🔁 Why Overtrading Feels Productive but Destroys Accounts
🎯 The Lesson
You’re in front of the screen all day.
You see setups everywhere.
You take ten trades — win some, lose some — and end the day exhausted, with little to show.
That’s overtrading: working hard, not smart.
It feels productive, but it quietly drains your capital.
⚙️ Step 1: The Math Behind the Problem
Every trade costs money — spread, commission, slippage.
Even if you only lose 0.2R per bad setup, ten random trades equal –2R of damage.
That’s the same as losing two good setups without ever getting one high-quality entry.
Example:
-
Average win = +2R
-
Average loss = –1R
If you take 10 trades, only 3 good ones and 7 bad:
(3 × 2R) – (7 × 1R) = –1R total
You worked all day to lose money.
📊 Step 2: The “3-Trade Rule”
Professionals limit their daily activity.
If you lose three trades in one session, you stop — no exceptions.
This caps your daily loss and forces focus.
Example:
-
3 trades × 2% risk = 6% potential drawdown
That’s the upper limit before you step away.

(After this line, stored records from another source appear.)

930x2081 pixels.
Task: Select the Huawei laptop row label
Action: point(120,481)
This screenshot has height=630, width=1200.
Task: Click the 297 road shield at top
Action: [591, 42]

If your system’s edge is real, fewer trades = cleaner results.
💡 Step 3: Filter by Quality, Not Quantity
Use a checklist before every trade:
✅ Is trend clear?
✅ Is stop loss logical (not emotional)?
✅ Is R:R above 1:1.5?
✅ Is volatility stable?
If you answer “no” to any — skip it.
Skipping bad trades is still good trading.
🔑 Step 4: Think Like a Business
Each trade is a business expense.
Would you spend $200 on something without knowing if it works?
Then don’t risk it on a random candle.
Quality control is your profit engine.
🚀 Takeaway
Overtrading gives the illusion of progress but guarantees fatigue and losses.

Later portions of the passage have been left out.